ANALYSIS OF EVIDENCE:

  • Added: Information related to revefenacin

HCPCS CODES:

  • Added: J7677 to Group 3 Codes in the HCPCS code table

CODING INFORMATION:

  • Removed: Field titled “Bill Type”
  • Removed: Field titled “Revenue Codes”
  • Removed: Field titled “ICD-10 Codes that Support Medical Necessity”
  • Removed: Field titled “ICD-10 Codes that DO NOT Support Medical Necessity”
  • Removed: Field titled “Additional ICD-10 Information”

GENERAL DOCUMENTATION REQUIREMENTS:

  • Revised: Prescriptions (orders) to SWO

BIBLIOGRAPHY:

  • Added: Section related to revefenacin

RELATED LOCAL COVERAGE DOCUMENTS:

  • Added: Response to Comments (A58035)

PA

Nebulizers PAExternal Website

Revision Effective Date: 05/17/2020

NON-MEDICAL NECESSITY COVERAGE AND PAYMENT RULES:

  • Removed: STATUTORY PRESCRIPTION (ORDER) REQUIRMENTS section
  • Removed: REQUIREMENTS FOR SPECIFIC DMEPOS ITEMS PURSUANT TO 42 CFR 410.38(g) section

REQUIREMENTS FOR SPECIFIC DMEPOS ITEMS PURSUANT TO FINAL RULE 1713 (84 Fed. Reg Vol 217):

  • Added: Section and related information based on Final Rule 1713

CODING GUIDELINES:

  • Revised: “alpha” to “alfa” in relation to HCPCS code J7639
  • Added: Coding guidelines for J7677

ICD-10 CODES THAT SUPPORT MEDICAL NECESSITY:

  • Revised: Section header “ICD-10 Codes that are Covered” updated to “ICD-10 Codes that Support Medical Necessity”
  • Added: HCPCS code J7677 to Group 8 Paragraph
  • Revised: ICD-10 code descriptor for J44.0, per ICD-10 code update

ICD-10 CODES THAT DO NOT SUPPORT MEDICAL NECESSITY:

  • Revised: Section header “ICD-10 Codes that are Not Covered” updated to “ICD-10 Codes that DO NOT Support Medical Necessity”

04/02/2020: At this time 21st Century Cures Act applies to new and revised LCDs which require comment and notice. This revision is to an article that is not a local coverage determination.
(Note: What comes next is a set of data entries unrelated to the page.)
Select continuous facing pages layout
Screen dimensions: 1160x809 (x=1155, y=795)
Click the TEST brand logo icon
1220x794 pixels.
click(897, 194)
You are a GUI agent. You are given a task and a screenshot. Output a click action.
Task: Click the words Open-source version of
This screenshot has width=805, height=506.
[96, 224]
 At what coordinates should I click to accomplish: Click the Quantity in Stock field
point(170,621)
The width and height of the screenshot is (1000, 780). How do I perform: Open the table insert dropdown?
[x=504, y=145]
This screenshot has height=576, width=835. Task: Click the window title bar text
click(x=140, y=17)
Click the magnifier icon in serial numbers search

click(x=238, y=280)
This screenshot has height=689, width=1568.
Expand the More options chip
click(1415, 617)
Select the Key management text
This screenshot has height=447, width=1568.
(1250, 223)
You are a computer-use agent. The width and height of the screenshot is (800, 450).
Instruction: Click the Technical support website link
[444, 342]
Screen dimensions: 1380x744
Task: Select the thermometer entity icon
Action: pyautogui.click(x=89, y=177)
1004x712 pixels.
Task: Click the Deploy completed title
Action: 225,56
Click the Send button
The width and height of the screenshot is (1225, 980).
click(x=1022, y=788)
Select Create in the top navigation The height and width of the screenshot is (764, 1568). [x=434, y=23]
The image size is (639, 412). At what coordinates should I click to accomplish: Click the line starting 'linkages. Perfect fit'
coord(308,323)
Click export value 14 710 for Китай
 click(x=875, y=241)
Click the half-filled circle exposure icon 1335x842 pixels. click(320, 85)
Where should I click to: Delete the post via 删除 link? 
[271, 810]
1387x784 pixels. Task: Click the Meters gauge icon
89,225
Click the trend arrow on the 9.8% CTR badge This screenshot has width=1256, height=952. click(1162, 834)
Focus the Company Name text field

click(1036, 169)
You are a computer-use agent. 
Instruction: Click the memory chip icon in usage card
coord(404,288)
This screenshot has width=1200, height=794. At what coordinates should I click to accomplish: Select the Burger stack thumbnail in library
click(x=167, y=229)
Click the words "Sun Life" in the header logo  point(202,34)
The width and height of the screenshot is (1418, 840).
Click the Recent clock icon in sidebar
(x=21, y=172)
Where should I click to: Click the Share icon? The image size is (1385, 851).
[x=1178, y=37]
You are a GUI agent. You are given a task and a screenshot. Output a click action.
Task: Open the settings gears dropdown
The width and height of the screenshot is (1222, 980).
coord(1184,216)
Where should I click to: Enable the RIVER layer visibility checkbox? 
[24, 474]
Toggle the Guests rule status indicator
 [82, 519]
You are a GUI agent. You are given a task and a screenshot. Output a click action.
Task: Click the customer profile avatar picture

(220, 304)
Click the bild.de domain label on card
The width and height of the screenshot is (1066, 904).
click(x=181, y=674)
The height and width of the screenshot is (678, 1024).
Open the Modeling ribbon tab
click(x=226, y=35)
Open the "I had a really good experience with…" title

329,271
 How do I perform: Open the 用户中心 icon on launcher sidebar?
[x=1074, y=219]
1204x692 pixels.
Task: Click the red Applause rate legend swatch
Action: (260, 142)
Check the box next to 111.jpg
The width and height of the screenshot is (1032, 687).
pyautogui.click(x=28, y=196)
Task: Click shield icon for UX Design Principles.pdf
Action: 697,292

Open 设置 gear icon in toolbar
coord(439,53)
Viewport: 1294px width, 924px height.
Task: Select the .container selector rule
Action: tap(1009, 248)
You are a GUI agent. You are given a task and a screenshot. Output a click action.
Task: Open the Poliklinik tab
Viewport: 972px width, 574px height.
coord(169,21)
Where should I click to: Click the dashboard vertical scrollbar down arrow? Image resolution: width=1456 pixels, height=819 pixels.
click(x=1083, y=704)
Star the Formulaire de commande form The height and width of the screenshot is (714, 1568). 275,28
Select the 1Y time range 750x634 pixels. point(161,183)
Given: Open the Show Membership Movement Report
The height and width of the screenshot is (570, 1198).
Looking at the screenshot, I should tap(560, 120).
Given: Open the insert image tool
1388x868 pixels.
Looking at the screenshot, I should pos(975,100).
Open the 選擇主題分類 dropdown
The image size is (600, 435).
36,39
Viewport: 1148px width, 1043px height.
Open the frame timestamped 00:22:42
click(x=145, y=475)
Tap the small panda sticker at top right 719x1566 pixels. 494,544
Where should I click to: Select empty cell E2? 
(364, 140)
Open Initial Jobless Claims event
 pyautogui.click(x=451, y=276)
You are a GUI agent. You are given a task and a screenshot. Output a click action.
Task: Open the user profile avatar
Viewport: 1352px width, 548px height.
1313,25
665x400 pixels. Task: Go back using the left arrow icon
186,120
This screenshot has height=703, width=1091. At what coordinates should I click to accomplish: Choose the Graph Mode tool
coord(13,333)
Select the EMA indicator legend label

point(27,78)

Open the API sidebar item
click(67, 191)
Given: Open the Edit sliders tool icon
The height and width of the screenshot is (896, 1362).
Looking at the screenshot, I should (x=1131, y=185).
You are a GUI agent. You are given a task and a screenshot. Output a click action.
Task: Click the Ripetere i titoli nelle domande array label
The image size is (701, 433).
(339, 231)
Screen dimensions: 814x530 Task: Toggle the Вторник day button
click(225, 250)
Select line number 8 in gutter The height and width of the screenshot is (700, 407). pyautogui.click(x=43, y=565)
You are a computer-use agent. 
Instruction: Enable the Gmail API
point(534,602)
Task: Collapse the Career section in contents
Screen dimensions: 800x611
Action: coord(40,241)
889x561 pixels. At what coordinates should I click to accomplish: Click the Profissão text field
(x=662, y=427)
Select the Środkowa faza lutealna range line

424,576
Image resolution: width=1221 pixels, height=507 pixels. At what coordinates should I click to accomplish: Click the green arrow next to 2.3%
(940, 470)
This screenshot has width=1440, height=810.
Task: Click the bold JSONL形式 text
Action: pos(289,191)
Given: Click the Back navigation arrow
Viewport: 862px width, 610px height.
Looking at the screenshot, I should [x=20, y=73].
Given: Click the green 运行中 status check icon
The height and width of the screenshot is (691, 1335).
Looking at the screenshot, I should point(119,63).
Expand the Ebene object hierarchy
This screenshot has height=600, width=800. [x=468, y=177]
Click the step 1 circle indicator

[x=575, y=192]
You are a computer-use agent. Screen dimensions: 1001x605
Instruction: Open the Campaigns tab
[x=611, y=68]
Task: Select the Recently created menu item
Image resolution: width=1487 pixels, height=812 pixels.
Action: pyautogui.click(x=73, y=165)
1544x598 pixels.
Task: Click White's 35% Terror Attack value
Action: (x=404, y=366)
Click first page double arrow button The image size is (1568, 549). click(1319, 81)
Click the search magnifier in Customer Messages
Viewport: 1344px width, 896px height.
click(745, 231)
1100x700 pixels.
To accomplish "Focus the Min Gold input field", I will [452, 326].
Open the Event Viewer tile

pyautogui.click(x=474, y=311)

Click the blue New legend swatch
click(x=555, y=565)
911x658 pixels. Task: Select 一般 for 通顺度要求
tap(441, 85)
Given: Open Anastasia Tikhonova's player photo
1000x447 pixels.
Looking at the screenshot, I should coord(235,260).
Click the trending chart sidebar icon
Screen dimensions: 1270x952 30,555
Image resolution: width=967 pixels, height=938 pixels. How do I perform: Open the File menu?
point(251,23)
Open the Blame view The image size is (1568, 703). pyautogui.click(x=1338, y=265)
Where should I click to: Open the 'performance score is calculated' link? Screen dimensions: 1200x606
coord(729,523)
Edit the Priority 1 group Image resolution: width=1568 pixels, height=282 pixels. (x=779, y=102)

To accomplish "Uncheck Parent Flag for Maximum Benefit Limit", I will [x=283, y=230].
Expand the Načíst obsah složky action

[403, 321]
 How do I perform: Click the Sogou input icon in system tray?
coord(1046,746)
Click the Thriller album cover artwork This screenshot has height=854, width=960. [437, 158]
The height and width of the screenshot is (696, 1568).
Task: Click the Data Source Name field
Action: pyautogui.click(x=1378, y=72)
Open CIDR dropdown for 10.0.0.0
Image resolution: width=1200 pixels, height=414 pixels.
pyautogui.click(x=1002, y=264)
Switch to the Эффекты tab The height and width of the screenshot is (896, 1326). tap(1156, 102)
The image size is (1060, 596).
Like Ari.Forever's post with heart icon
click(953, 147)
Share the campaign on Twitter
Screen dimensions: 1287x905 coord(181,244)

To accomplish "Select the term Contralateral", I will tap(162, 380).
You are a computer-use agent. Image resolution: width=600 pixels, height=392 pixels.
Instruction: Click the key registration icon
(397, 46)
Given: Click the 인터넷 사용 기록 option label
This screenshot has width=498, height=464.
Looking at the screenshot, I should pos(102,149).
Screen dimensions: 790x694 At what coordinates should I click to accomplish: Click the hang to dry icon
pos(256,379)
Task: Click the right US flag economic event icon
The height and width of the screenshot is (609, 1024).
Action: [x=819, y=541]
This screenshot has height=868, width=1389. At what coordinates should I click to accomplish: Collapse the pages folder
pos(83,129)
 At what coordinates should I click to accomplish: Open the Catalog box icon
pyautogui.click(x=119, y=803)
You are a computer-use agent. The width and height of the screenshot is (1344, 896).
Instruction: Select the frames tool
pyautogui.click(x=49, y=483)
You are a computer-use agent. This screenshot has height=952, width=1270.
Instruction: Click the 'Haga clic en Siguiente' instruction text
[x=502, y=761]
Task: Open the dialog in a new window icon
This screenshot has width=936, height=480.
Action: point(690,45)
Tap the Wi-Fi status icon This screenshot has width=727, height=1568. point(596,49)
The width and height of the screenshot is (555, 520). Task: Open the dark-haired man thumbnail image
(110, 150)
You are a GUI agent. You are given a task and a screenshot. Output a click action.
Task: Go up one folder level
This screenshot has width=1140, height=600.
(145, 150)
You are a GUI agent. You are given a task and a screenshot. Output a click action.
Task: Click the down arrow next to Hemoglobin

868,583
Standard Documentation Requirements for All Claims Submitted to DME MACs

PA

Standard Documentation Requirements for All Claims Submitted to DME MACs PAExternal Website

Revision Effective Date: 04/06/2020

REFILL DOCUMENTATION:

  • Added: "REQUIREMENTS" to title

PROOF OF DELIVERY (POD):

  • Added: Prohibition for billing prior to discharge date

04/02/2020: At this time 21st Century Cures Act applies to new and revised LCDs which require comment and notice. This revision is to an article that is not a local coverage determination.

Note: The information contained in this article is only a summary of revisions to the LCDs and PAs. For complete information on any topic, you must review the LCDs and/or PAs.